# Lidl



## ymg (Dec 19, 2009)

Hi everyone! I was just thinking of the Lidl store in Paphos. Any news on that one?
Furthermore I would like to know the opinion of the members about Lidl. Are the products cheaper? What do you think of their offers? The store in general? etc.
We have Lidl in Holland and i was curious about your personal experiences in Cyprus.
Regards, Yvonne


----------



## Veronica (Apr 5, 2008)

Hi Yvonne,
I can't speak from experience here in Cyprus about the prices as I havn't yet been to Lidl here but the opening date for the one in paphos seems to be ahead of original schedule. It was supposed to open in September but we now hear that it will open at the beginning of July.:clap2::clap2::clap2:


----------



## theresoon (Apr 11, 2008)

ymg said:


> Hi everyone! I was just thinking of the Lidl store in Paphos. Any news on that one?
> Furthermore I would like to know the opinion of the members about Lidl. Are the products cheaper? What do you think of their offers? The store in general? etc.
> We have Lidl in Holland and i was curious about your personal experiences in Cyprus.
> Regards, Yvonne


Lidl is great! The prices are much better, at least for their own brand products, than other grocery stores. Do not expect to get the prices you get in Holland though. My sister says she pays about 50c for the milk that I pay about 80c.


----------



## ymg (Dec 19, 2009)

And what about the non-food offers? Like garden equipment, kitchen supplies, etc. etc. Are the cypriots/expats happy with it? With other words do they like to get some nice products for lower prices compared with other shops? 
Take the Euro-shop. People like that or not? This low prices market is not saturated yet i think? What is your opinion?


----------



## theresoon (Apr 11, 2008)

I don't know the Euroshop. We have been going to Lidl since it first opened here, usually on Sundays. There are not much of the sales items left by then. My husband went very early one Thursday morning. The parking lot was full and everyone had 1-2 carts full of the special offers.


----------



## Veronica (Apr 5, 2008)

Apparently it is the kiosk owners who buy out as much as they can to sell in thier kiosks.
If Lidl had a policy of no more than 2 items of any special offer per customer it would at least leave some for the rest of the customers.

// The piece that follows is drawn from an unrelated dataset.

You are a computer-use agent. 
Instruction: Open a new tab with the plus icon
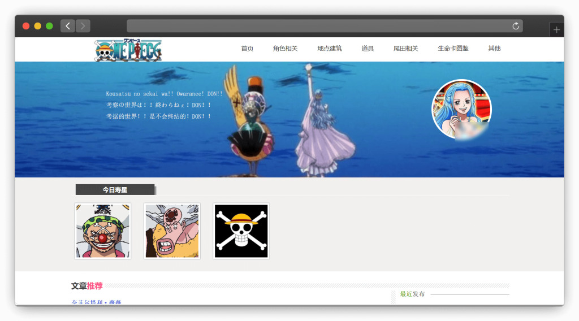click(x=556, y=30)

Maybe someone should suggest that to them


----------



## Mycroft (Sep 9, 2009)

Veronica said:


> Apparently it is the kiosk owners who buy out as much as they can to sell in thier kiosks.
> If Lidl had a policy of no more than 2 items of any special offer per customer it would at least leave some for the rest of the customers.
> 
> Maybe someone should suggest that to them


Our local Lidl at Kokinotremetha (sorry about spelling it is near Nicosia) has a policy of two items only for the special offers already. We love the wines, on a recent trip to UK went to the local Lidl to compare, layouts nearly identical, but the same wine as here was £4.99 a bottle!!!:eyebrows::eyebrows:


----------



## theresoon (Apr 11, 2008)

Mycroft said:


> Our local Lidl at Kokinotremetha (sorry about spelling it is near Nicosia) has a policy of two items only for the special offers already. We love the wines, on a recent trip to UK went to the local Lidl to compare, layouts nearly identical, but the same wine as here was £4.99 a bottle!!!:eyebrows::eyebrows:


I guess it was implemented after my husband Thursday trip and surely enough but Sunday now you sometimes still find stuff.


----------



## Geraldine (Jan 3, 2009)

theresoon said:


> I guess it was implemented after my husband Thursday trip and surely enough but Sunday now you sometimes still find stuff.

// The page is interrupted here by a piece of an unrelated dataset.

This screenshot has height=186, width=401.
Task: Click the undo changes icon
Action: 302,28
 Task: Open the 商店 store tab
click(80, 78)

Hi, While staying in York with my son, 2 weeks before I moved here, I went to a newly opened Lidl and was pleasantly surprised, I was used to such shops as we had an Aldi and a Netto, both on the same lines with special weekly offers on non food items.
Whilst on the way back from collecting my car from the port in Limmasol, we called in Lidl and stocked up. Their bread was ( cooked on the premises?) as was the fruit and veg, although at that time there wasn't much selection. 

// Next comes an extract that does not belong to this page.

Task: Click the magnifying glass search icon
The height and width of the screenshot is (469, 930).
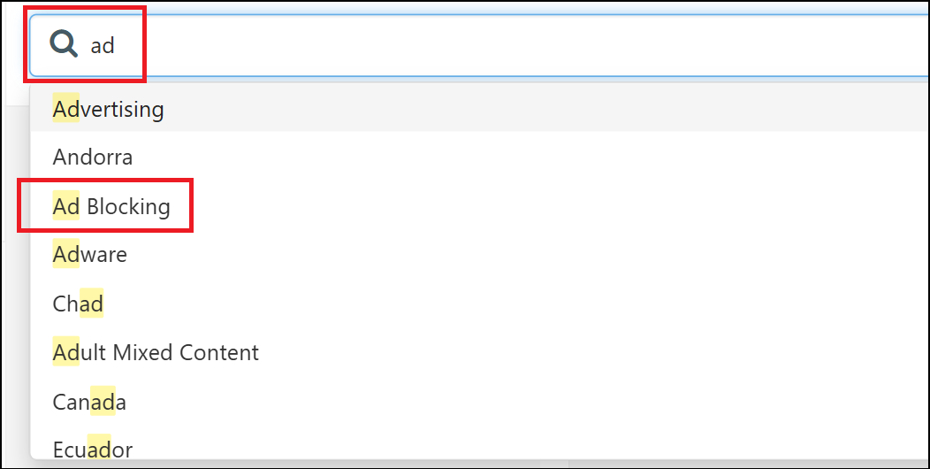Action: 64,44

I say 'roll on' to the Paphos opening!!:clap2:


----------



## Geraldine (Jan 3, 2009)

To put any of you out of your misery, 'their bread was beautiful'!!


----------



## ekflyer (Jul 8, 2011)

Re the paphos store opening, 

jam packed, for around the first week, getting better now, fruit is excellent, loads of good prices, i for one will be going regularly, ok, i will admit it, i will be driving and my wife will go in, i have to admit i get trolly rage.... 

any one else?


----------



## Geraldine (Jan 3, 2009)

ekflyer said:


> Re the paphos store opening,
> 
> jam packed, for around the first week, getting better now, fruit is excellent, loads of good prices, i for one will be going regularly, ok, i will admit it, i will be driving and my wife will go in, i have to admit i get trolly rage....
> 
> any one else?


I haven't been in yet, but speaking to a German today who says that some items are dearer than other supermarkets, he thinks that the prices are based on general Cypriot prices with a few cents knocked off, he was saying that he likes their sandals, but they are twice as expensive in the new store here than in Germany.


----------



## Tanager (Mar 14, 2009)

The bread is really nice, the meat is good quality too. I'm not so keen on fruits and veggies. They are from different countries i.e Israel etc. The Cypriot one tastes much better. 
We're very happy that they opened it because you can save some money. Egg and milk is much cheaper than here in Peyia or in Coral Bay.


----------



## Geraldine (Jan 3, 2009)

Tanager said:


> The bread is really nice, the meat is good quality too. I'm not so keen on fruits and veggies. They are from different countries i.e Israel etc. The Cypriot one tastes much better.
> We're very happy that they opened it because you can save some money. Egg and milk is much cheaper than here in Peyia or in Coral Bay.


I have started getting shopping from the supermarket on the main road going toward Mandria, they are open at 6am until late even on Sundays, their veg and fruit is really fresh and replenished all the time.The meat I have had is lovely too, as is the bread which is from Savvas Bakery. Going there saves trailing into Paps and getting tempted with more than you need.


----------